(Dataset entries)
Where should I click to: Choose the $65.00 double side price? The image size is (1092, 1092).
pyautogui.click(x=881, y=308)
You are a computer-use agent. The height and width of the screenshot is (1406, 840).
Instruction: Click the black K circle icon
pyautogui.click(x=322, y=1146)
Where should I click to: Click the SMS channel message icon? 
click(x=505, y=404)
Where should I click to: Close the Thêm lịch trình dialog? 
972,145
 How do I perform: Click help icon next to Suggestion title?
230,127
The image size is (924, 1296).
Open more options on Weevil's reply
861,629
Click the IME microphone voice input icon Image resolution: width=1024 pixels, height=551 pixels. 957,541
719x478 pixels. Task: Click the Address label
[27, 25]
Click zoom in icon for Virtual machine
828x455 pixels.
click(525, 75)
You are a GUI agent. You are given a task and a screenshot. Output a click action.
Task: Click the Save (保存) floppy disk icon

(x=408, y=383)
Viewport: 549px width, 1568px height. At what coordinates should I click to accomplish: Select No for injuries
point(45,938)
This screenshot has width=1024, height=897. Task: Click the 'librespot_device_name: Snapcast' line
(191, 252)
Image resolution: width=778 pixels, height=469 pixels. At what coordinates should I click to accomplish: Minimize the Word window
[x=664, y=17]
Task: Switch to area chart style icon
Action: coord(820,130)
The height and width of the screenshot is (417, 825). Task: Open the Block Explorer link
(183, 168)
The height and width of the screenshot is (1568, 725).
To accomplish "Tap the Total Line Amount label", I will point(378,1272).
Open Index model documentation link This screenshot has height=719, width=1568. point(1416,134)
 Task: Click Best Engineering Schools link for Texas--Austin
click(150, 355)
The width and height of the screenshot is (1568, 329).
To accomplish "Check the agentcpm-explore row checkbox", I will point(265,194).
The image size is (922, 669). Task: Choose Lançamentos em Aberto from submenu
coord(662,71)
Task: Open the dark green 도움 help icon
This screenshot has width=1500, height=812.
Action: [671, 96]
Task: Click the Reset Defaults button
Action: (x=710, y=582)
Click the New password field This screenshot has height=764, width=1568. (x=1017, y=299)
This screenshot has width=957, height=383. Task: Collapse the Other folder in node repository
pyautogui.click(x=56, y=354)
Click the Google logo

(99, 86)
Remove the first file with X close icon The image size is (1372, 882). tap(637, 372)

## [Exercise brief]
Retype all of the entries shown above, exactly.

## [Task solution]
Where should I click to: Choose the $65.00 double side price? The image size is (1092, 1092).
pyautogui.click(x=881, y=308)
You are a computer-use agent. The height and width of the screenshot is (1406, 840).
Instruction: Click the black K circle icon
pyautogui.click(x=322, y=1146)
Where should I click to: Click the SMS channel message icon? 
click(x=505, y=404)
Where should I click to: Close the Thêm lịch trình dialog? 
972,145
 How do I perform: Click help icon next to Suggestion title?
230,127
The image size is (924, 1296).
Open more options on Weevil's reply
861,629
Click the IME microphone voice input icon Image resolution: width=1024 pixels, height=551 pixels. 957,541
719x478 pixels. Task: Click the Address label
[27, 25]
Click zoom in icon for Virtual machine
828x455 pixels.
click(525, 75)
You are a GUI agent. You are given a task and a screenshot. Output a click action.
Task: Click the Save (保存) floppy disk icon

(x=408, y=383)
Viewport: 549px width, 1568px height. At what coordinates should I click to accomplish: Select No for injuries
point(45,938)
This screenshot has width=1024, height=897. Task: Click the 'librespot_device_name: Snapcast' line
(191, 252)
Image resolution: width=778 pixels, height=469 pixels. At what coordinates should I click to accomplish: Minimize the Word window
[x=664, y=17]
Task: Switch to area chart style icon
Action: coord(820,130)
The height and width of the screenshot is (417, 825). Task: Open the Block Explorer link
(183, 168)
The height and width of the screenshot is (1568, 725).
To accomplish "Tap the Total Line Amount label", I will point(378,1272).
Open Index model documentation link This screenshot has height=719, width=1568. point(1416,134)
 Task: Click Best Engineering Schools link for Texas--Austin
click(150, 355)
The width and height of the screenshot is (1568, 329).
To accomplish "Check the agentcpm-explore row checkbox", I will point(265,194).
The image size is (922, 669). Task: Choose Lançamentos em Aberto from submenu
coord(662,71)
Task: Open the dark green 도움 help icon
This screenshot has width=1500, height=812.
Action: [671, 96]
Task: Click the Reset Defaults button
Action: (x=710, y=582)
Click the New password field This screenshot has height=764, width=1568. (x=1017, y=299)
This screenshot has width=957, height=383. Task: Collapse the Other folder in node repository
pyautogui.click(x=56, y=354)
Click the Google logo

(99, 86)
Remove the first file with X close icon The image size is (1372, 882). tap(637, 372)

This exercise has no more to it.